MATERIAL SHOWN:
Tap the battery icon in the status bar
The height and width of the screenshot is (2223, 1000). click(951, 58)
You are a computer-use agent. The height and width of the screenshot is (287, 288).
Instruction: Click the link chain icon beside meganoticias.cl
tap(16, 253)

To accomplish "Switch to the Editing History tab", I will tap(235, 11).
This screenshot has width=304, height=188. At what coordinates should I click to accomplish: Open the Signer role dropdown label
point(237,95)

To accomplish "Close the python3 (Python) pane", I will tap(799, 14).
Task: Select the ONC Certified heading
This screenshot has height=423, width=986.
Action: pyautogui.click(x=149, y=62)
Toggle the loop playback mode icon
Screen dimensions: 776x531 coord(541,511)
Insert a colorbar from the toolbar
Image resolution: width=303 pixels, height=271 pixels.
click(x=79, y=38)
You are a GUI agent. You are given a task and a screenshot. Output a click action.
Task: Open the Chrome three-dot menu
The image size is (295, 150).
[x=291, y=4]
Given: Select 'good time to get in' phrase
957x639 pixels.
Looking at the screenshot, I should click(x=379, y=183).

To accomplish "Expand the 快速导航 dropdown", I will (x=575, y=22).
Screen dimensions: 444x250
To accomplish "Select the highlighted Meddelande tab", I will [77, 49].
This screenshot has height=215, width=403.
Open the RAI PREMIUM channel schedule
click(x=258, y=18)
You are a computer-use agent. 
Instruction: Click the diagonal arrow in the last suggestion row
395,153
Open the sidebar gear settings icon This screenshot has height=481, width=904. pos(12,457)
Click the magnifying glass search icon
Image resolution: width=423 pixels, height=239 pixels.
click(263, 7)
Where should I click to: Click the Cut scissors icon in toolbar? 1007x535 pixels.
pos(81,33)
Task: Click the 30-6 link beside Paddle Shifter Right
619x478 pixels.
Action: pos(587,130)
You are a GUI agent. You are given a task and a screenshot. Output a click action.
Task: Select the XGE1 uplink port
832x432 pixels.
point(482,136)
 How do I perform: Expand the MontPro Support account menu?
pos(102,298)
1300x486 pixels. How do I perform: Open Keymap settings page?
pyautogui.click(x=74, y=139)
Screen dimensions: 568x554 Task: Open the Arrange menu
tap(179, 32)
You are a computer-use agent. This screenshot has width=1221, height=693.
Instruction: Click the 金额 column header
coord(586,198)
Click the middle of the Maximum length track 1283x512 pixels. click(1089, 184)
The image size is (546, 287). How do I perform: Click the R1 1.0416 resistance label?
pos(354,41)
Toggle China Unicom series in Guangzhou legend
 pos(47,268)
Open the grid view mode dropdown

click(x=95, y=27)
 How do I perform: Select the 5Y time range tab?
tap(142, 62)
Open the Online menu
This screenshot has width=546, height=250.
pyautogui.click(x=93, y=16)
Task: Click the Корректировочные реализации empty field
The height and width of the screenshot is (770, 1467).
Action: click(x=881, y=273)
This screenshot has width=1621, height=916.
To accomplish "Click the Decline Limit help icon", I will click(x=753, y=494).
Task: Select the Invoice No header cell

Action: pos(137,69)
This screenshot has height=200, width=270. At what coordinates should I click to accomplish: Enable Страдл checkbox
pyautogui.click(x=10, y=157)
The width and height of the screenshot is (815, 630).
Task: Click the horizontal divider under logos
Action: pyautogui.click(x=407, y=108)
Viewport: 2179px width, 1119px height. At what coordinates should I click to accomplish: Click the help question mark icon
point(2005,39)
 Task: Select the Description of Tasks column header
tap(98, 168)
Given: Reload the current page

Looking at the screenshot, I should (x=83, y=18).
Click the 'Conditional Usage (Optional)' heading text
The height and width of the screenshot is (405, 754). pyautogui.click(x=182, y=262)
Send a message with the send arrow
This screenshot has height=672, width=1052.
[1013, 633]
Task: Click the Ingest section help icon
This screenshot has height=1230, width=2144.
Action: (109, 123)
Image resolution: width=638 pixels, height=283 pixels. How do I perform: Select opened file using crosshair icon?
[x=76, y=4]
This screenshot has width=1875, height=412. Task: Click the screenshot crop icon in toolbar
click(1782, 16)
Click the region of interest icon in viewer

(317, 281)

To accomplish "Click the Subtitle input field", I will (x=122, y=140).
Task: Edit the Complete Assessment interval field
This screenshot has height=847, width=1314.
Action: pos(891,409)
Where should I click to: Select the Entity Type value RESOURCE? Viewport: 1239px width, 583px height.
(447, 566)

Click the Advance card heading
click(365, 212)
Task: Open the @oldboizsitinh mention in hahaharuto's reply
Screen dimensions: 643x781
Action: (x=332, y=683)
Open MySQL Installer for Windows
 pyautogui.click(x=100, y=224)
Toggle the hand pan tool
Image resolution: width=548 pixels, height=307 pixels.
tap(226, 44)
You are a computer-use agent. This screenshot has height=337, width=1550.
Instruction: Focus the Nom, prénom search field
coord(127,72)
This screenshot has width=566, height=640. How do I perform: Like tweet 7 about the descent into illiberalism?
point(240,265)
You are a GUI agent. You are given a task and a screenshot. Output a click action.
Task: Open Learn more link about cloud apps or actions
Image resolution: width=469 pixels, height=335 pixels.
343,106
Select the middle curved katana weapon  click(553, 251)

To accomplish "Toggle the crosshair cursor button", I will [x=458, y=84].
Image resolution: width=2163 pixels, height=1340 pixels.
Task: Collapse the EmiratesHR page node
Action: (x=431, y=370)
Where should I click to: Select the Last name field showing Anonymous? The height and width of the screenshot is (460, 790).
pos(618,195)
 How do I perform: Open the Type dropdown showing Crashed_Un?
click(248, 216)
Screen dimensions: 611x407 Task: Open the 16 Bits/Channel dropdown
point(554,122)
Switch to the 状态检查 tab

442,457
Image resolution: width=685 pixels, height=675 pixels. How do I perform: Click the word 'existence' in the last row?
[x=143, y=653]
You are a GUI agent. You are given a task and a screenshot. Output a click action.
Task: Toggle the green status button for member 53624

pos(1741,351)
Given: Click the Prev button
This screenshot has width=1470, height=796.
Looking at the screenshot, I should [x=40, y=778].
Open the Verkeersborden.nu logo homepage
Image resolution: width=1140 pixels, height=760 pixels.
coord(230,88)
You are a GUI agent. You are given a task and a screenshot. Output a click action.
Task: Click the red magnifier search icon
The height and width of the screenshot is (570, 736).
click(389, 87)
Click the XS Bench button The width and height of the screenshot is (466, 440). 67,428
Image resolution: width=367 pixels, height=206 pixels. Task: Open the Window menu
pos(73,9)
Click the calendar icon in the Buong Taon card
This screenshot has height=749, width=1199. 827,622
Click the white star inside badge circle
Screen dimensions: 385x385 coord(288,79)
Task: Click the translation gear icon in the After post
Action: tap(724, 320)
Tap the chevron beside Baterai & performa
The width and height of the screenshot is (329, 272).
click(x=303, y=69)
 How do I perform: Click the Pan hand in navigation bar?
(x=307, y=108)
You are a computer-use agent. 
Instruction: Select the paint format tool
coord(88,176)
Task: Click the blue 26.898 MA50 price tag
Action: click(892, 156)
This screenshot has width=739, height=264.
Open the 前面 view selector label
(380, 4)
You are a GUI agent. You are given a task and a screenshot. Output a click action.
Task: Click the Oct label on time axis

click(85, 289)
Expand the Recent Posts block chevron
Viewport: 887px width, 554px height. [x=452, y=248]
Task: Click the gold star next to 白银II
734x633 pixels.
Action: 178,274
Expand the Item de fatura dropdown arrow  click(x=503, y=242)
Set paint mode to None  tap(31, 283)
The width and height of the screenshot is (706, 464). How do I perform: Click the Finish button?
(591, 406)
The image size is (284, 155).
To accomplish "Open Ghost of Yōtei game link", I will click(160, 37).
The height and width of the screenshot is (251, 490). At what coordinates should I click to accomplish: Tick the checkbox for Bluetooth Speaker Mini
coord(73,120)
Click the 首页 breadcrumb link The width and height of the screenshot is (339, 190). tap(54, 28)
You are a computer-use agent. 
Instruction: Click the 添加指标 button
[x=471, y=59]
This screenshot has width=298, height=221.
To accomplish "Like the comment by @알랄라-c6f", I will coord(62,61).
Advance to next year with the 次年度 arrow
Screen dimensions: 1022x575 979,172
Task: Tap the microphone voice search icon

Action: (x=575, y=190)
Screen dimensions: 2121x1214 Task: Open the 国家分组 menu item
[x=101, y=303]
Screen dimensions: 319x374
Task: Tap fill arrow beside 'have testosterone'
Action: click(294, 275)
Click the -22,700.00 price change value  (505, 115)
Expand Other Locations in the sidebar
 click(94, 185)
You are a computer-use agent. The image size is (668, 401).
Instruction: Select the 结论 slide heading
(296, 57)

GOAL: Copy out the items above word for word, from the first line through the line that contains "[x=291, y=4]", with both ends included.

ANSWER TO THIS EXERCISE:
Tap the battery icon in the status bar
The height and width of the screenshot is (2223, 1000). click(951, 58)
You are a computer-use agent. The height and width of the screenshot is (287, 288).
Instruction: Click the link chain icon beside meganoticias.cl
tap(16, 253)

To accomplish "Switch to the Editing History tab", I will tap(235, 11).
This screenshot has width=304, height=188. At what coordinates should I click to accomplish: Open the Signer role dropdown label
point(237,95)

To accomplish "Close the python3 (Python) pane", I will tap(799, 14).
Task: Select the ONC Certified heading
This screenshot has height=423, width=986.
Action: pyautogui.click(x=149, y=62)
Toggle the loop playback mode icon
Screen dimensions: 776x531 coord(541,511)
Insert a colorbar from the toolbar
Image resolution: width=303 pixels, height=271 pixels.
click(x=79, y=38)
You are a GUI agent. You are given a task and a screenshot. Output a click action.
Task: Open the Chrome three-dot menu
The image size is (295, 150).
[x=291, y=4]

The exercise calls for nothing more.